Neurons use glucose to fuel glycolysis and provide substrates for mitochondrial respiration, but neurons can also use alternative fuels that bypass glycolysis and feed directly into mitochondria. To determine whether neuronal pacemaking depends on active glucose metabolism, we switched the metabolic fuel from glucose to alternative fuels, lactate or β-hydroxybutyrate, while monitoring the spontaneous firing of GABAergic neurons in mouse substantia nigra pars reticulata (SNr) brain slices. We found that alternative fuels, in the absence of glucose, sustained SNr spontaneous firing at basal rates, but glycolysis may still be supported by glycogen in the absence of glucose. To prevent any glycogen-fueled glycolysis, we directly inhibited glycolysis using either 2-deoxyglucose or iodoacetic acid. Inhibiting glycolysis in the presence of alternative fuels lowered SNr firing to a slower sustained firing rate. Surprisingly, we found that the decrease in SNr firing was not mediated by ATP-sensitive potassium (KATP) channel activity, but if we lowered the perfusion flow rate or omitted the alternative fuel, KATP channels were activated and could silence SNr firing. The KATP-independent slowing of SNr firing that occurred with glycolytic inhibition in the presence of alternative fuels was consistent with a decrease in a nonselective cationic conductance. Although mitochondrial metabolism alone can prevent severe energy deprivation and KATP channel activation in SNr neurons, active glucose metabolism appears important for keeping open a class of ion channels that is crucial for the high spontaneous firing rate of SNr neurons.

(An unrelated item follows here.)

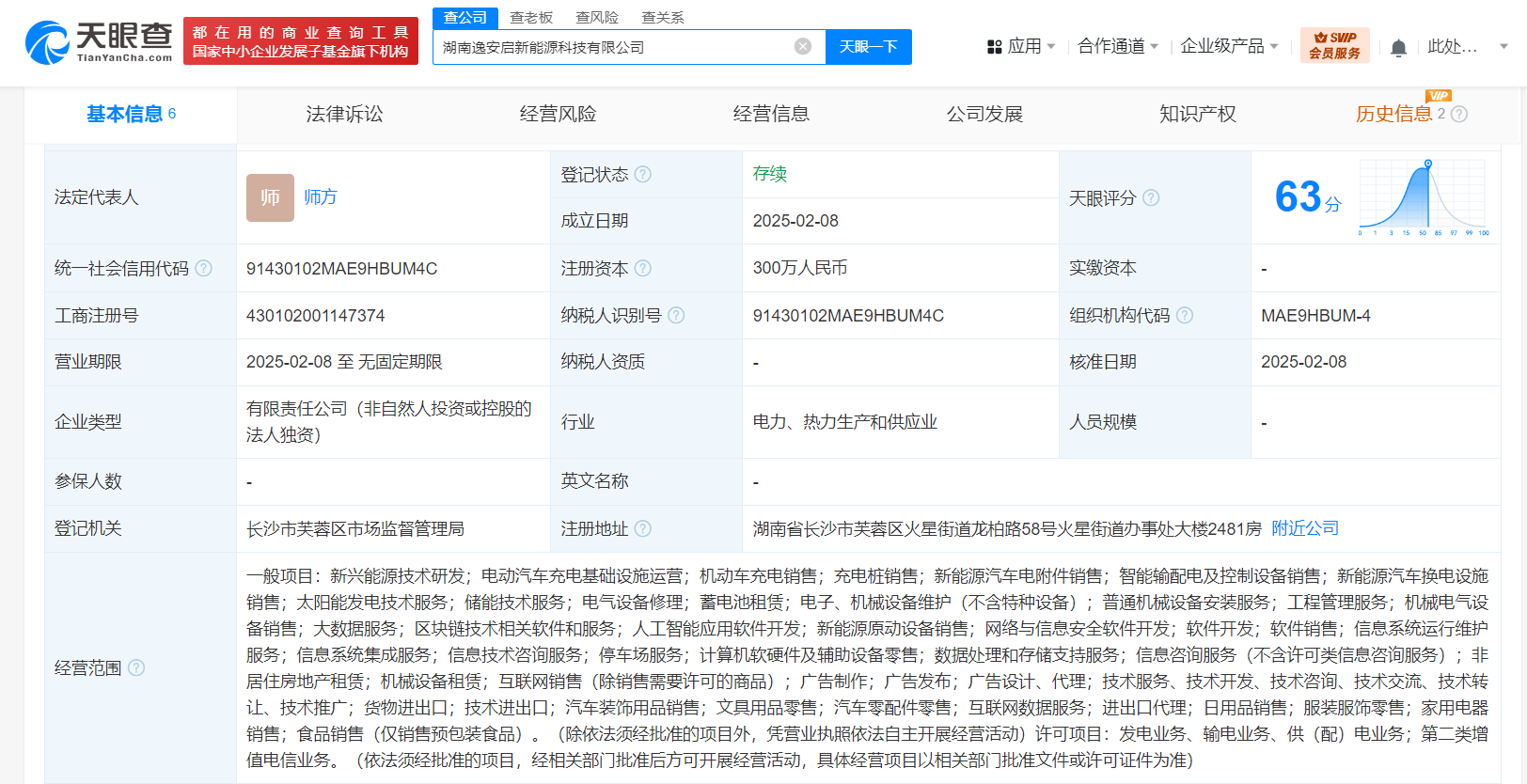The height and width of the screenshot is (784, 1527).
Task: Click help icon next to 注册资本
Action: coord(643,269)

神经元利用葡萄糖为糖酵解提供能量,并为线粒体呼吸作用提供底物,但神经元也可以使用替代燃料,这些燃料绕过糖酵解,直接进入线粒体。为了确定神经元的节律性发放是否依赖于活跃的葡萄糖代谢,我们将代谢燃料从葡萄糖切换为替代燃料乳酸或β-羟基丁酸,同时监测小鼠黑质网状部(SNr)脑片中GABA能神经元的自发放电。我们发现,在没有葡萄糖的情况下,替代燃料能维持SNr的基础自发放电速率,但在没有葡萄糖时,糖酵解仍可能由糖原支持。为了阻止任何由糖原驱动的糖酵解,我们使用2-脱氧葡萄糖或碘乙酸直接抑制糖酵解。在存在替代燃料的情况下抑制糖酵解,会使SNr的放电降低到较慢的持续放电速率。令人惊讶的是,我们发现SNr放电的降低不是由ATP敏感性钾(KATP)通道活性介导的,但是如果我们降低灌注流速或省略替代燃料,KATP通道就会被激活并使SNr放电沉默。在存在替代燃料的情况下,糖酵解抑制导致的SNr放电的KATP非依赖性减慢,与非选择性阳离子电导的降低一致。虽然仅线粒体代谢就能防止SNr神经元出现严重的能量剥夺和KATP通道激活,但活跃的葡萄糖代谢对于保持一类对SNr神经元高自发放电速率至关重要的离子通道开放似乎很重要。